Personal Essays

Finding My Way Home


Funny, how your sense of “home” can suddenly be reduced to one tiny, furry, and very disgruntled housemate.

Six years ago, I loaded up my car, dropped my house key off at the realtor’s office, and my 10-year-old cat Nellie and I headed north to a new home in Oregon. I was moving to the land of ancient forests, wild rivers and new vistas – my opportunities limited only by my own imagination and daring.

I gave little thought to what I was leaving behind in California: friends, a house and garden, and a landscape I had known intimately for almost 25 years. Buoyed by the promise of new possibilities, I assumed it would take only a short time for me to settle in to my new life.

In reality, I found the process utterly disorienting.

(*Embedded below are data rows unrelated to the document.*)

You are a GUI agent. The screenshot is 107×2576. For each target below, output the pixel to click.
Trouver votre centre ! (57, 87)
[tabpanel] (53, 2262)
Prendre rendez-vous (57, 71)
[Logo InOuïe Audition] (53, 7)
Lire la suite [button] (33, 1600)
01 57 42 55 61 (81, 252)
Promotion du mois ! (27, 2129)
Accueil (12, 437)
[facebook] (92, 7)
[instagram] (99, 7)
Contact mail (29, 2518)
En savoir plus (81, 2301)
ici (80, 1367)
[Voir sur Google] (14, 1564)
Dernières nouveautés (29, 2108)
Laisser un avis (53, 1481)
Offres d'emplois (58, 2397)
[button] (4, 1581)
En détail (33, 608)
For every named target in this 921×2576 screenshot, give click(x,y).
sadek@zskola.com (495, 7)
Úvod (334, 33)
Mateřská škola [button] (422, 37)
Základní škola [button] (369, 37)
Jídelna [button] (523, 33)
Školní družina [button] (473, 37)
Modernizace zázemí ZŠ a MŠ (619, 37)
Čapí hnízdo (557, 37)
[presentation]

My sense of “home” – and by extension, my sense of myself – was gone. I found myself unmoored and adrift in this new landscape. Nellie became my home, a thread of continuity linking my old life to my new one, and I clung to that slender thread like a lifeline.

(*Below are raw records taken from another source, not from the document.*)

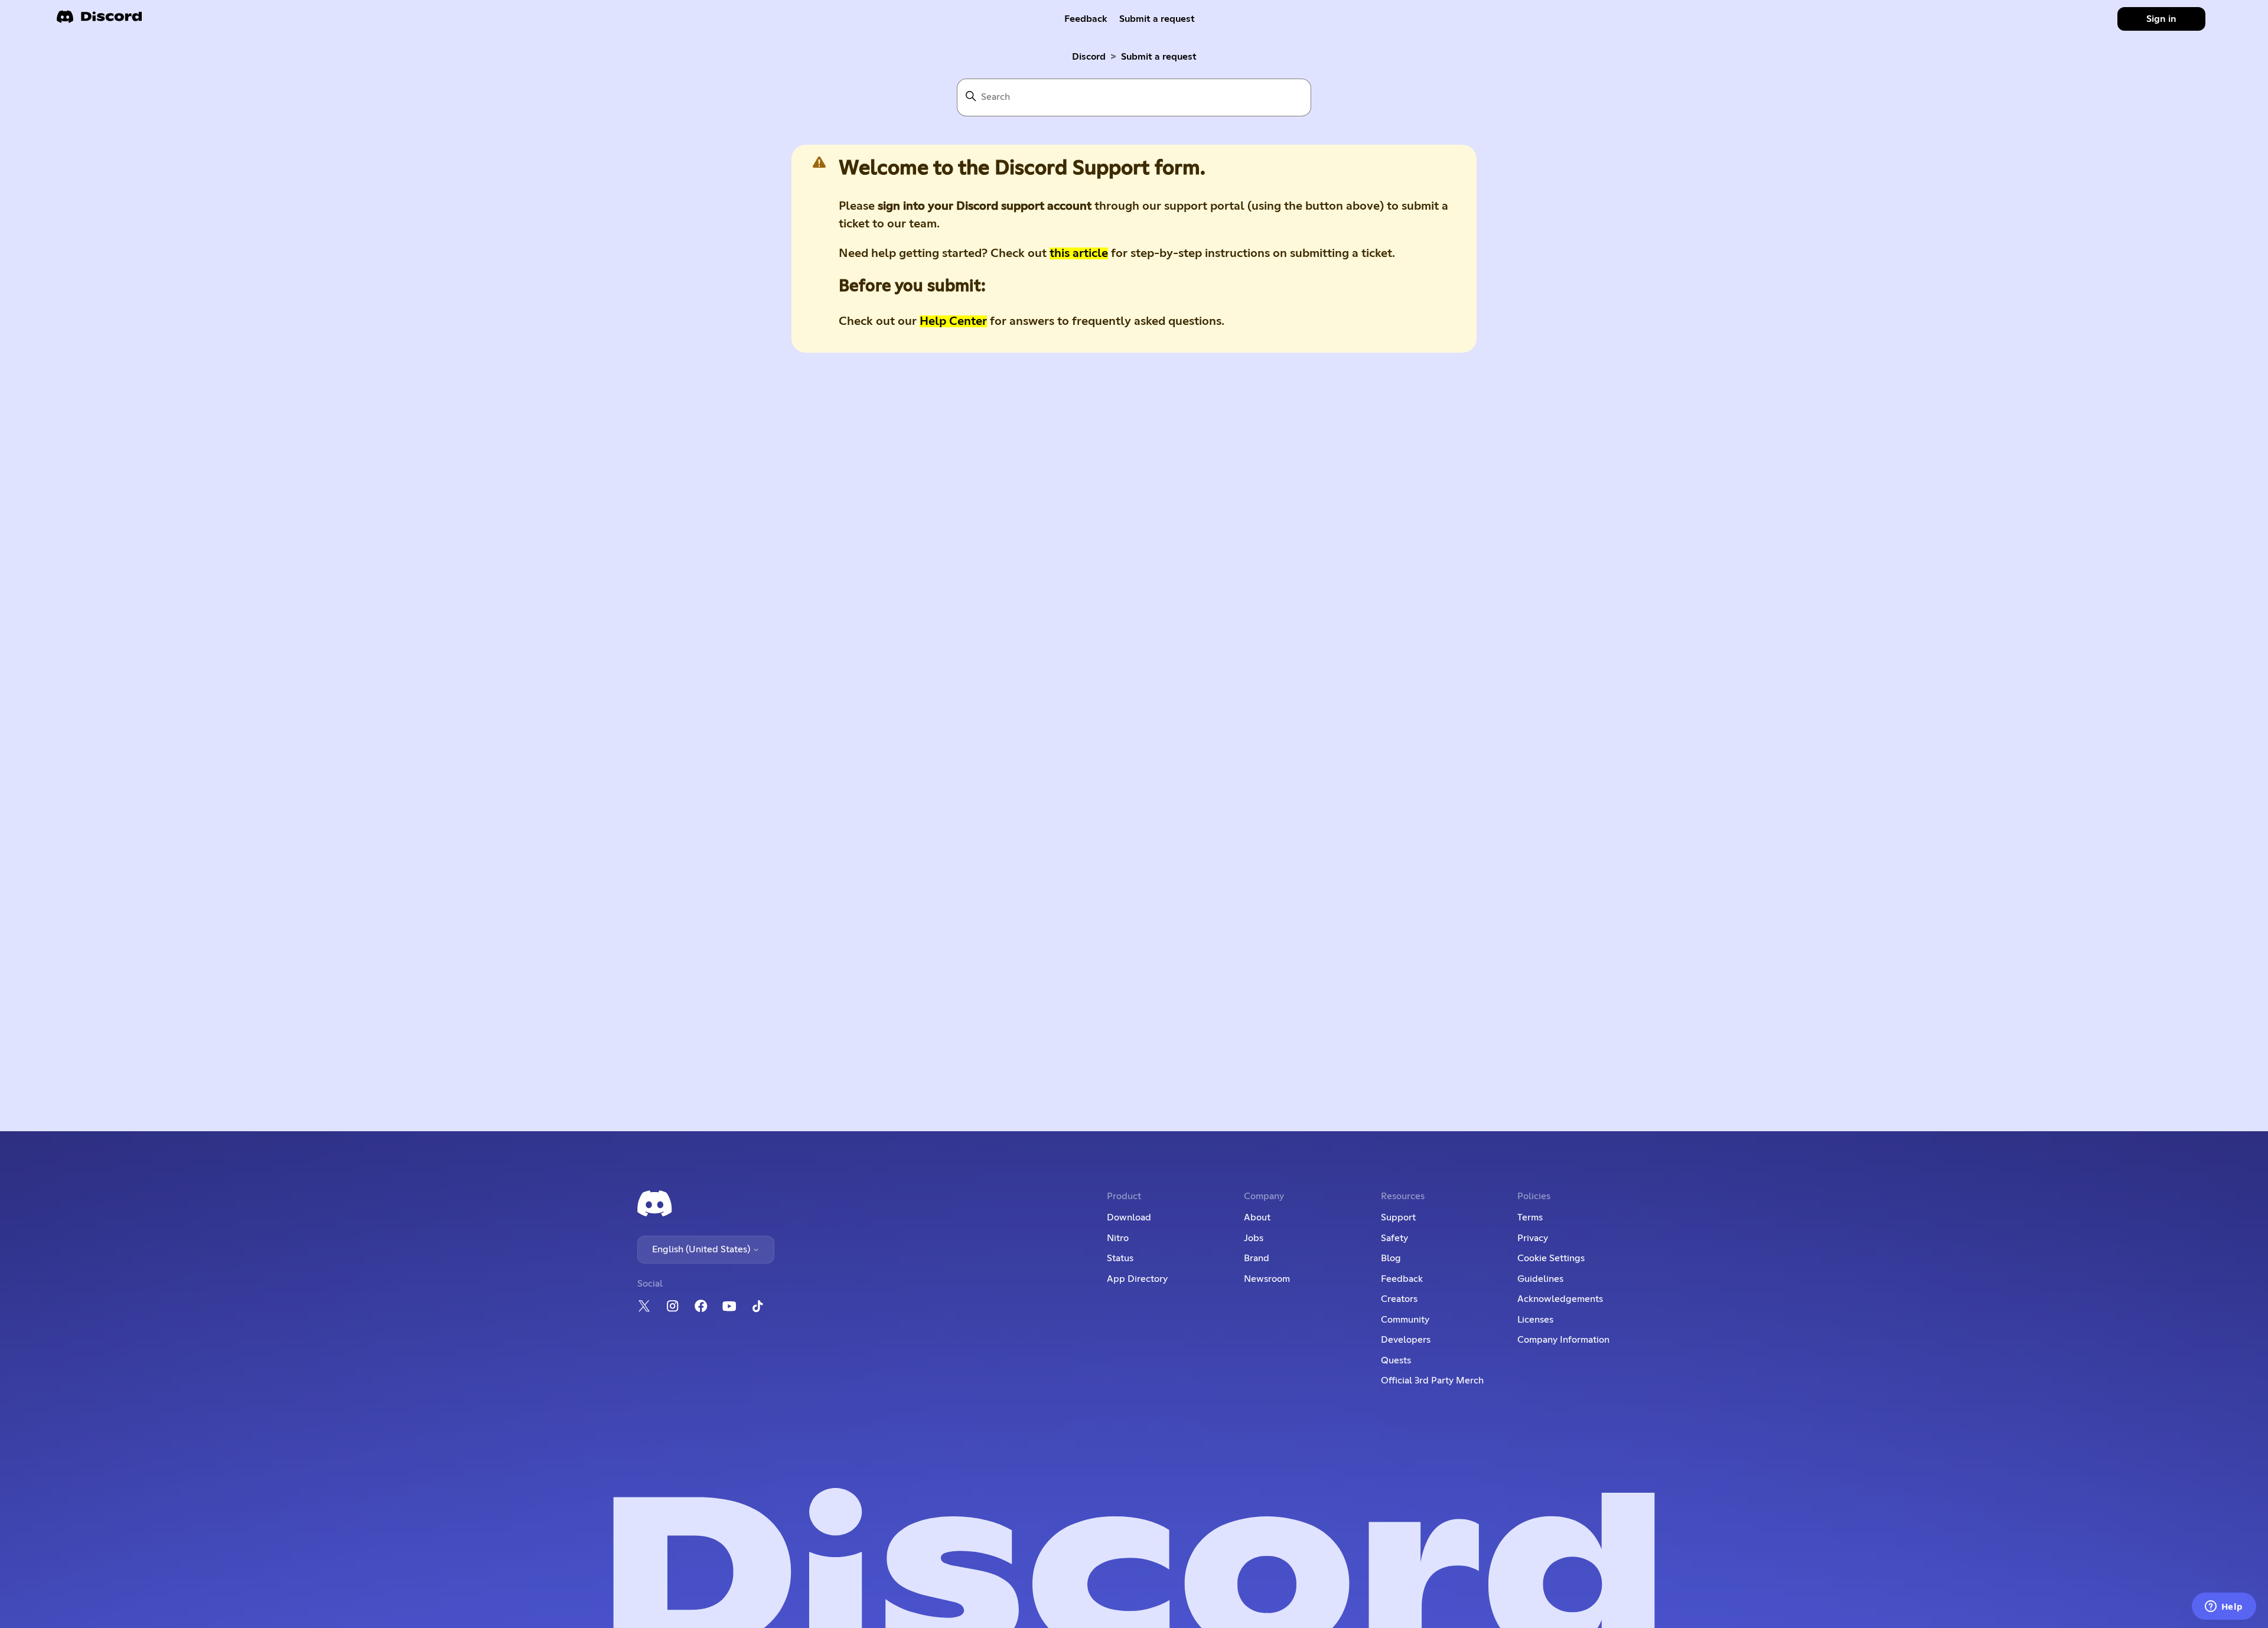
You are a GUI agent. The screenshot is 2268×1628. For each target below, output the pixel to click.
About (1257, 1217)
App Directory (1137, 1279)
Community (1405, 1319)
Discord (1089, 56)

That fall, I began thinking a lot about what “home” meant to me. I wasn’t sure I knew the answer, but I knew I wasn’t there yet. I still felt like a visitor – someone who was just floating on the surface of this place. After a while, I stopped thinking much about it and resigned myself to feeling like a permanent outsider.

And then, working in my garden a few weeks ago, I realized with some surprise that something had shifted in me. Somehow, while my brain had been busy with other things, my heart had finally found its way home.